1.7.0.0 Surveillance
Albuminuria and eGFR should be monitored regularly to enable timely diagnosis of CKD, monitor progression of CKD, detect superimposed kidney diseases including AKI, assess risk of CKD complications, dose drugs appropriately, and determine whether nephrology referral is needed. Among people with existing kidney disease, albuminuria and eGFR may change due to progression of CKD, development of a separate superimposed cause of kidney disease, AKI, or other effects of medications, as noted above. Serum potassium should also be monitored for patients treated with ACE inhibitors, ARBs, and diuretics because these medications can cause hyperkalemia or hypokalemia, which are associated with cardiovascular risk and mortality (21-23). For patients with eGFR <60 mL/min/1.73 m2, appropriate medication dosing should be verified, exposure to nephrotoxins (e.g., nonsteroidal anti-inflammatory drugs and iodinated contrast) should be minimized, and potential CKD complications should be evaluated (Table 11.2).

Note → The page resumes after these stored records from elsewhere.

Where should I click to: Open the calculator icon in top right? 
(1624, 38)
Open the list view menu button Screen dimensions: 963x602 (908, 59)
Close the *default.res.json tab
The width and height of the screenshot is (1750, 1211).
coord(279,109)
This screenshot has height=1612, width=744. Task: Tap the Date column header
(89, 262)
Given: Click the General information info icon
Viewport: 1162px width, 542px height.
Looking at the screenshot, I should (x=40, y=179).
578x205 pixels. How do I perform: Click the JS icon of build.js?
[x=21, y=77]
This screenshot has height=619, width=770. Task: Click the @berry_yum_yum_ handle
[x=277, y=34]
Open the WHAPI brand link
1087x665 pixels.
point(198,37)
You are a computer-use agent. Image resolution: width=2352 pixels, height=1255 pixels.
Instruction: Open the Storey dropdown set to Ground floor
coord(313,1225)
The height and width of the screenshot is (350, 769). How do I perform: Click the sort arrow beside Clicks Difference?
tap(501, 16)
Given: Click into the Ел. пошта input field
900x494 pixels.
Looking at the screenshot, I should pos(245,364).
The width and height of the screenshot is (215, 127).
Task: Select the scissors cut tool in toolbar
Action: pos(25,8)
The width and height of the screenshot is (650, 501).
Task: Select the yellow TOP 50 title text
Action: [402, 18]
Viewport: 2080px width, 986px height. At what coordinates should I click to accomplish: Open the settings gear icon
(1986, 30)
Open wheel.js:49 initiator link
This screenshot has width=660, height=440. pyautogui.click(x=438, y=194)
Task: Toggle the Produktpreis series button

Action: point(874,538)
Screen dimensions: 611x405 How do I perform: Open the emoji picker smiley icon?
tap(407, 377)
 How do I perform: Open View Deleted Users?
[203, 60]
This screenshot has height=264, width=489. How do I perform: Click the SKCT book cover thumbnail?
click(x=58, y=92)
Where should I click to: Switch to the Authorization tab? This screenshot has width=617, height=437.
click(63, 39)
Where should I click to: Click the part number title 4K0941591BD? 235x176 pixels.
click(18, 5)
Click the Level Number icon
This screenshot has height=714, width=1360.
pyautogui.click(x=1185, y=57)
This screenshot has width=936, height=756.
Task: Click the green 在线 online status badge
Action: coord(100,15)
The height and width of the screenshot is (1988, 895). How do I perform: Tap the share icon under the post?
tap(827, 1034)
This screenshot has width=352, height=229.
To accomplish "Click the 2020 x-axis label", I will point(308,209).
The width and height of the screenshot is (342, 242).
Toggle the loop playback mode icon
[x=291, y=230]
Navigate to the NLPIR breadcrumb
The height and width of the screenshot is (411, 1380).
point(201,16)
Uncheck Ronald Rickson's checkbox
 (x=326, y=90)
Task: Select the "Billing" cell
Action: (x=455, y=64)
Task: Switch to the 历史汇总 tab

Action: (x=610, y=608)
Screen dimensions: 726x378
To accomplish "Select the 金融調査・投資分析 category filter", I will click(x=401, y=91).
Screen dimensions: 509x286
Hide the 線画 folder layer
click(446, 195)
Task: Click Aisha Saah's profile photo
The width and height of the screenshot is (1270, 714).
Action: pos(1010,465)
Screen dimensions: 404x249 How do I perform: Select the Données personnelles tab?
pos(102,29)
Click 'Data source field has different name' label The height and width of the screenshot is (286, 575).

The need for annual quantitative assessment of albumin excretion after diagnosis of albuminuria, institution of ACE inhibitors or ARB therapy, and achieving blood pressure control is a subject of debate. Continued surveillance can assess both response to therapy and disease progression and may aid in assessing adherence to ACE inhibitor or ARB therapy. In addition, in clinical trials of ACE inhibitors or ARB therapy in type 2 diabetes, reducing albuminuria from levels ≥300 mg/g Cr has been associated with improved renal and cardiovascular outcomes, leading some to suggest that medications should be titrated to minimize UACR. However, this approach has not been formally evaluated in prospective trials. In type 1 diabetes, remission of albuminuria may occur spontaneously and cohort studies evaluating associations of change in albuminuria with clinical outcomes have reported inconsistent results (24,25).
The prevalence of CKD complications correlates with eGFR (25a). When eGFR is <60 mL/min/1.73 m2, screening for complications of CKD is indicated (Table 11.2). Early vaccination against hepatitis B virus is indicated in patients likely to progress to ESRD (see Section 4 “Comprehensive Medical Evaluation and Assessment of Comorbidities” for further information on immunization).